Inspired by a secret military alphabet that could be used to convey messages in the dark, Braille created a six-point system of dots with 63 possible combinations, now widely recognized as the Braille alphabet.
When completed, the alphabet could represent all the letters of the Latin alphabet, along with the digits 0 through 9, plus mathematical symbols and punctuation.
Devised in 1829, the alphabet is still in regular use by 150 million blind people worldwide.
It continues to be a common feature in education and work settings, despite the development of advanced computers to help blind people read.
Indeed, no language for the blind before or since has ever become so well established.
That's because Braille is not only so easy to learn, it also functions simultaneously for reading and writing.
"You can do a lot with computers and audio technology.

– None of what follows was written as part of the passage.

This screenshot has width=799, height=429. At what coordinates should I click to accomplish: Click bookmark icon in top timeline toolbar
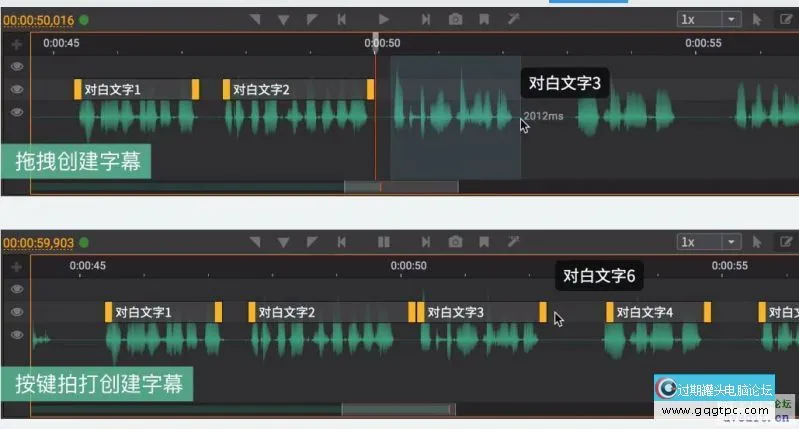pyautogui.click(x=484, y=19)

But with purely audio media, you can only reach people who can no longer read and write themselves," says Peter Brass, president of the Community of Vision-Impaired Computer Users.
Since people need to be able to read notices, signs and notes in day-to-day life, the Braille alphabet remains indispensable to many.
Braille completed the alphabet when he was 16 and eventually became a teacher at the school, where he taught his alphabet until his death in 1852 of tuberculosis.
Although he was well-known during his lifetime, his alphabet did not achieve worldwide acclaim until several years after his death.
Because of this contribution to society, Braille is venerated around the world.
In 1952 in his native France, his ashes were reinterred in the Pantheon in Paris, the final resting place for that country's great men and women. (dpa)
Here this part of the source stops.